SENTENCIA CONSTITUCIONAL 0525/2005- R
Tribunal Constitucional Plurinacional de Bolivia

SENTENCIA CONSTITUCIONAL 0525/2005- R

Fecha: 13-May-2005

proceso penal

En ese mismo sentido y con mayor claridad la Ley 2496 de 4 de agosto de 2003 de Creación del Servicio Nacional de Defensa Pública, en su art. 3  establece que: “La defensa técnica proporcionada por el Servicio se extiende desde el primer acto del proceso penal hasta el fin de la ejecución de la sentencia, manteniéndose inalterable para la interposición y correspondientes trámites de los sucesivos recursos establecidos por Ley (…)”; esto significa que la facultad de los defensores públicos para actuar a nombre de su representado sin necesidad de poder está limitada a los procesos penales y no al recurso extraordinario de amparo constitucional, que procede contra los actos ilegales o las omisiones indebidas de los funcionares o particulares que restrinjan, supriman o amenacen restringir o suprimir los derechos y garantías de la persona reconocidos por la Constitución y las leyes, y que por expresa previsión constitucional, debe necesariamente ser interpuesto por la persona que se creyere agraviada o por otra en su nombre con poder suficiente; constatándose que en el caso de autos ninguna de estas exigencias se ha cumplido, por cuanto el Defensor Público recurrente, además de no ser la persona directamente agraviada por los supuestos actos ilegales, no cuenta con poder expreso para representar a Sebastián Maya Oliveira; aspecto que debió ser observado por el Tribunal de amparo antes de admitir el recurso que se revisa.

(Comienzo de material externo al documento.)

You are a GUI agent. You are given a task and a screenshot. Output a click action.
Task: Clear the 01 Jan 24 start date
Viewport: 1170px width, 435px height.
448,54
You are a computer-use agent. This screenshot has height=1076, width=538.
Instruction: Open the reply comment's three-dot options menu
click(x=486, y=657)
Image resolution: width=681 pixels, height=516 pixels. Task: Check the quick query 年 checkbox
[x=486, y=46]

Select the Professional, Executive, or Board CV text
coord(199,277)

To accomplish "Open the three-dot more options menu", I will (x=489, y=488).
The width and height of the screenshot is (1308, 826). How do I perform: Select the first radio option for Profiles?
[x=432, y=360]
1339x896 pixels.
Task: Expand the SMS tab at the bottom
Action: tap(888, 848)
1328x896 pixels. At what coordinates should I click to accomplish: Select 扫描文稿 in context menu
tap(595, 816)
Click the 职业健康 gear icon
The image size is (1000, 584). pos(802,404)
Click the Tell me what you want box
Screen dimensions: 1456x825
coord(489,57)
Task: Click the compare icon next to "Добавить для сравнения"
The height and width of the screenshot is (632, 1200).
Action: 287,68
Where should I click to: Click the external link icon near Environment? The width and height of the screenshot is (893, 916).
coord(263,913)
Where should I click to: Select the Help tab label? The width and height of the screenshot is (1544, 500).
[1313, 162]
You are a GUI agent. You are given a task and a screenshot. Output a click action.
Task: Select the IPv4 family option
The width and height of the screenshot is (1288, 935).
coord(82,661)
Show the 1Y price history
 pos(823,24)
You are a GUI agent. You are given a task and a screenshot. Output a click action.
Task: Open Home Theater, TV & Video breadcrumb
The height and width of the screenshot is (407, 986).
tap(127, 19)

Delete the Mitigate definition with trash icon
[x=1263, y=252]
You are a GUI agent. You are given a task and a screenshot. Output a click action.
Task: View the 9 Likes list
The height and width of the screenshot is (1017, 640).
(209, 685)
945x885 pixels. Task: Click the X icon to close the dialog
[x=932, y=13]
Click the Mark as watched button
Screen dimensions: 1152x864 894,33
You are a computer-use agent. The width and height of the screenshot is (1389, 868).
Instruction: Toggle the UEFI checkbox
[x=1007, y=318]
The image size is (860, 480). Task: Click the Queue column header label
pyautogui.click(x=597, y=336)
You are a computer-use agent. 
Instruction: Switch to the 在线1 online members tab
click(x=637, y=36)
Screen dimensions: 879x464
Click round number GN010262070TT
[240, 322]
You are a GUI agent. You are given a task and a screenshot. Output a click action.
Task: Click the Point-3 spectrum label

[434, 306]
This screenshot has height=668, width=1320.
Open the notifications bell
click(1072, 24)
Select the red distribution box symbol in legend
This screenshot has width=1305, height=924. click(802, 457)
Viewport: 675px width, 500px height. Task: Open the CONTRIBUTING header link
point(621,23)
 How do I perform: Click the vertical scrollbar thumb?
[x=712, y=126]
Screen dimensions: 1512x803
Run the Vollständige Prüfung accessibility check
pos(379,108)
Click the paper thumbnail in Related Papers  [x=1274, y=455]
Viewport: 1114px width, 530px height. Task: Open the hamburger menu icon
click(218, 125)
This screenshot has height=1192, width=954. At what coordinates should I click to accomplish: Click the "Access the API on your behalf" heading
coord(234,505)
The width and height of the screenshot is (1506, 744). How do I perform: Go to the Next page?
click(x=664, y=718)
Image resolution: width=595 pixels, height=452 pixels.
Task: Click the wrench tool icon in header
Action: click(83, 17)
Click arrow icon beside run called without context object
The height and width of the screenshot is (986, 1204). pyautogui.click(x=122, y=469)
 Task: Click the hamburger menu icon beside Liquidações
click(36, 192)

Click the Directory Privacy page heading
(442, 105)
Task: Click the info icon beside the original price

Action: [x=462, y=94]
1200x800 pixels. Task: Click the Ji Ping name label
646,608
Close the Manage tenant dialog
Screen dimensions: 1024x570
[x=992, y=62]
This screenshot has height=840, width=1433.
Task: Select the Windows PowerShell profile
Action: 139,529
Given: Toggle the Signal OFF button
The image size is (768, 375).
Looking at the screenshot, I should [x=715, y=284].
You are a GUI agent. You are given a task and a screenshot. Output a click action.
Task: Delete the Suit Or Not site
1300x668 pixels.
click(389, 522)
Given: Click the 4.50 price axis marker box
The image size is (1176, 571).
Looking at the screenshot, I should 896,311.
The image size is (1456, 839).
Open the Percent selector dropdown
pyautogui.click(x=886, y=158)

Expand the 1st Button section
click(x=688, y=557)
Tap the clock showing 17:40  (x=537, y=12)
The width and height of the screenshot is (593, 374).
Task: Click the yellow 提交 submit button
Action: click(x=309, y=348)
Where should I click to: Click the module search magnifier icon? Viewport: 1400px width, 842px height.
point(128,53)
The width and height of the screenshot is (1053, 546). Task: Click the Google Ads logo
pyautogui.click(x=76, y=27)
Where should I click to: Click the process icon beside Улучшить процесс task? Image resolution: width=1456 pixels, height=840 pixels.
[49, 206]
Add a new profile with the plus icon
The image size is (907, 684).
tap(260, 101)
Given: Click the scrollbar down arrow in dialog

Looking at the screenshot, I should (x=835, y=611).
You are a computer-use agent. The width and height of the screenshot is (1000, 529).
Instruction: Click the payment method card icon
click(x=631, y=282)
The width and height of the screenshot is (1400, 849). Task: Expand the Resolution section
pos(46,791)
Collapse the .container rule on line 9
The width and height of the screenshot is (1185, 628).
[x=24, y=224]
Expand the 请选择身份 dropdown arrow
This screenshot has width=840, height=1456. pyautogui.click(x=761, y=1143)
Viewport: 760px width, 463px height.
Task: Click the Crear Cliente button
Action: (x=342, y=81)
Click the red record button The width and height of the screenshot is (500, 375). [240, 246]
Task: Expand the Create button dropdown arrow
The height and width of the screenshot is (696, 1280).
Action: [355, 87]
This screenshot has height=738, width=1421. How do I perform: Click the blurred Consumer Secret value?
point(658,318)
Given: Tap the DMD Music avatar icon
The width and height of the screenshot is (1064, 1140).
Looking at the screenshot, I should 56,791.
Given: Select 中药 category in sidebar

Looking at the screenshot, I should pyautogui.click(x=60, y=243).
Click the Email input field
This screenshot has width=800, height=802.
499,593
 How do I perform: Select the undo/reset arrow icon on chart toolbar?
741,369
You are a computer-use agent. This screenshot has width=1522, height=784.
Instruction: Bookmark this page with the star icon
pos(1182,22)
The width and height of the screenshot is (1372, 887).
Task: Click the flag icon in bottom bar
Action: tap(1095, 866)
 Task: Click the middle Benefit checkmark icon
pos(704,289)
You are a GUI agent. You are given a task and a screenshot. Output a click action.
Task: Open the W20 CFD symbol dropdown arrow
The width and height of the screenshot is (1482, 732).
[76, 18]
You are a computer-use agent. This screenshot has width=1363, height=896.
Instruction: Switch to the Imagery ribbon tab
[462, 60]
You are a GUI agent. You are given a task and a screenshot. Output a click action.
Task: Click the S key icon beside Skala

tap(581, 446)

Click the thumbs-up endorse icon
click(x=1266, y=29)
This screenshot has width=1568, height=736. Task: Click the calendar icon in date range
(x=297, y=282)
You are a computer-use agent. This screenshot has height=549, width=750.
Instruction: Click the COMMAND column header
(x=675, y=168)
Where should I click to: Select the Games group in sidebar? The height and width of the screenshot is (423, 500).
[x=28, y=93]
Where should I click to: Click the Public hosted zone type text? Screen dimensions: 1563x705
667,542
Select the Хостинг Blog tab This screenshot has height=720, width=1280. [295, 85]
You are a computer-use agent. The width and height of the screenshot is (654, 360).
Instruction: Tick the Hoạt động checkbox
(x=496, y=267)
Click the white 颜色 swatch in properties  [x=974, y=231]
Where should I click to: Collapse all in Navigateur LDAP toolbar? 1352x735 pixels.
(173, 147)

Por lo señalado, no es posible analizar el fondo del recurso planteado, al haberse demostrado que el recurrente carece de la legitimación activa para interponer esta acción extraordinaria, legitimación activa que ha sido definida en la SC 134/2002-R, de 20 de febrero como aquella que: “...corresponde al afectado que directamente acredita interés en el asunto y en quien recaen las consecuencias jurídicas de la resolución o acto de la autoridad que se impugna”, por ello el art. 97.I establece como un requisito de admisión el que se acredite la personería del recurrente; que no se ha acreditado en el caso presente como se tiene precisado líneas arriba.